This week, I have been re-immersed in studies of the liminal space – a transitional space where learning occurs. An intangible space where we are on the brink of transformation; the precipice of change. This is often an uncomfortable space and one which requires reflection, persistence (and a little bit of grit) to pass through. The liminal experience is clouded by ‘what if?’ and this year continues to be filled with many of these unanswered questions.

2020 is proving to be a state of transition for us all. Collectively, we are attempting to navigate an uncomfortable and often extremely challenging version of a reality which we really don’t fully recognise as being our own. Elements appear familiar on the surface but we are thrust forwards into uncertainty by the once distinguishable faces who are now covered with face masks for safety, by the temperature checks as we enter our local stores and by the lingering scent of sanitiser as we dare to bring our hands near our faces. We are all challenged to find the familiar in the unfamiliar.

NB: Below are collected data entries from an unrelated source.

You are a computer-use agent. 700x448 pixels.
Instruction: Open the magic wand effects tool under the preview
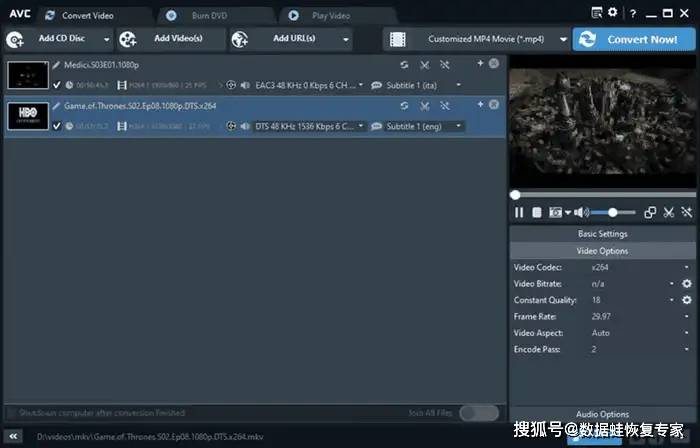[686, 212]
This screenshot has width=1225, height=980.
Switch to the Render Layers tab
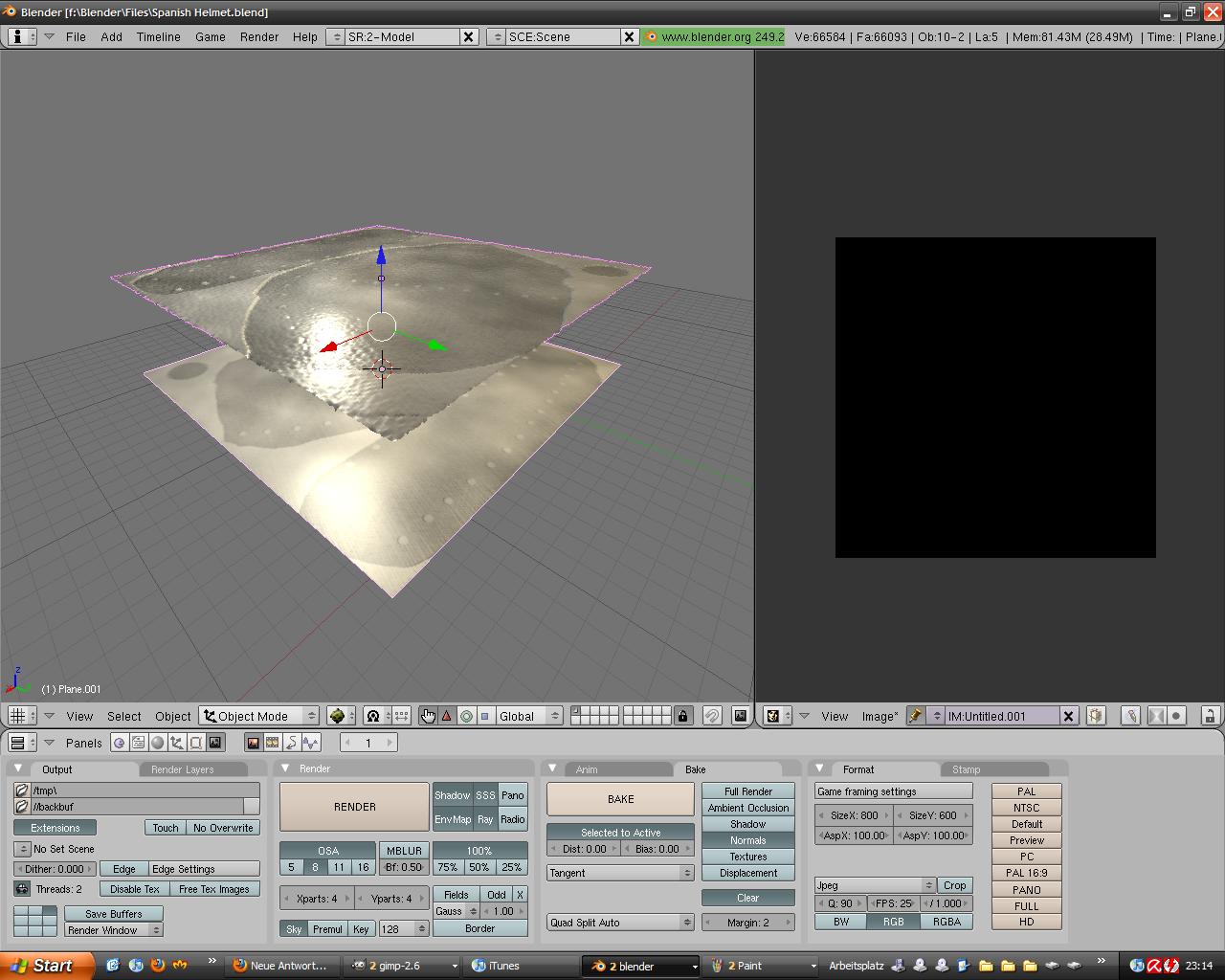(x=183, y=769)
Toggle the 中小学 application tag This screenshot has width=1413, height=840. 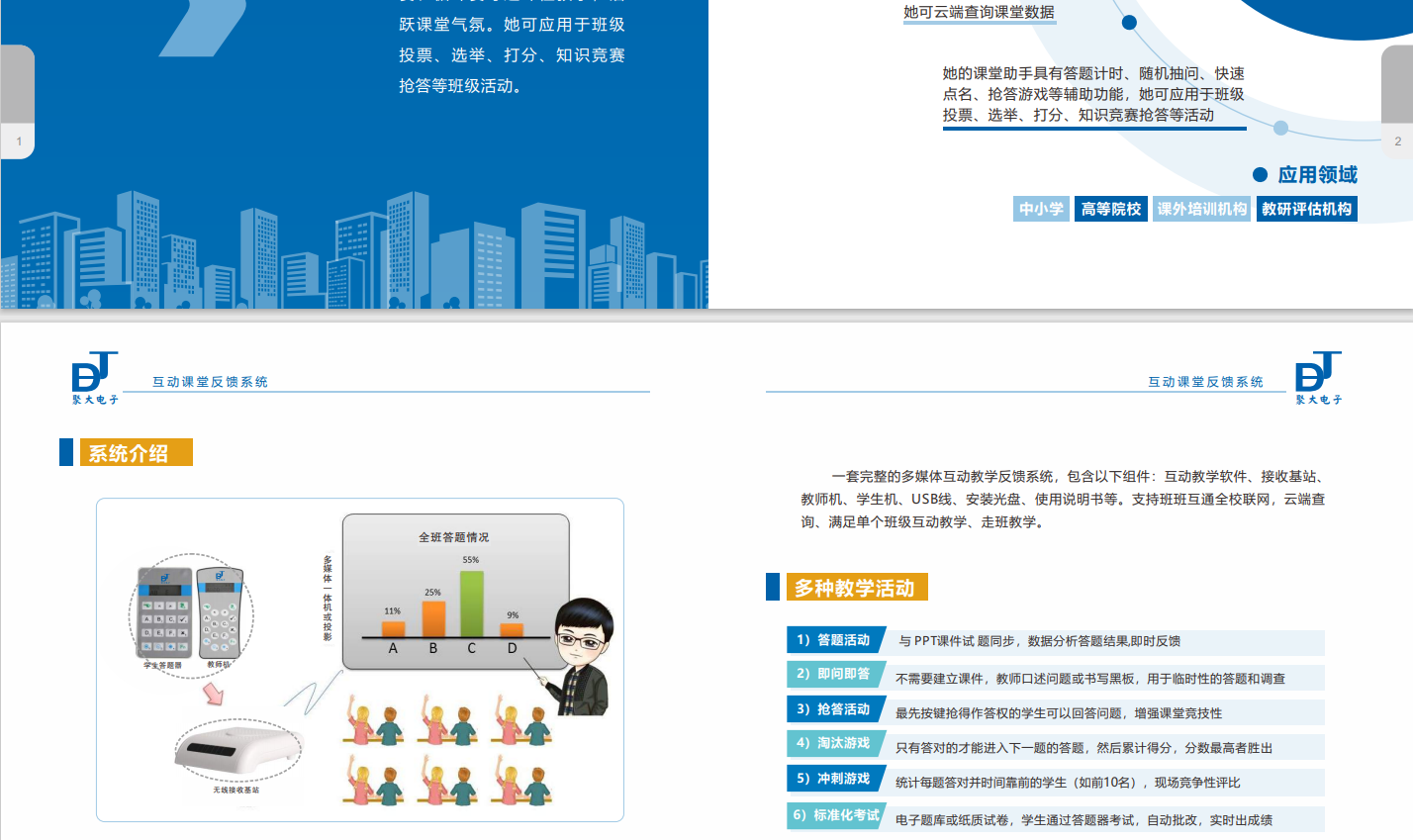click(x=1041, y=209)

Yes, 2020 is a year to remember. Just not for the reasons we had anticipated.

But, if our past experiences with the liminal have taught us anything it is that we can successfully transition and transform through periods of change, even those which we don’t necessarily choose to enter. Although we are required to transition through this time whilst ‘socially-distancing’ and isolating ourselves from others, this might be the one time in history where our liminal experiences are more closely aligned than ever before. This time, our personal success depends on us collectively breaking through to the other side.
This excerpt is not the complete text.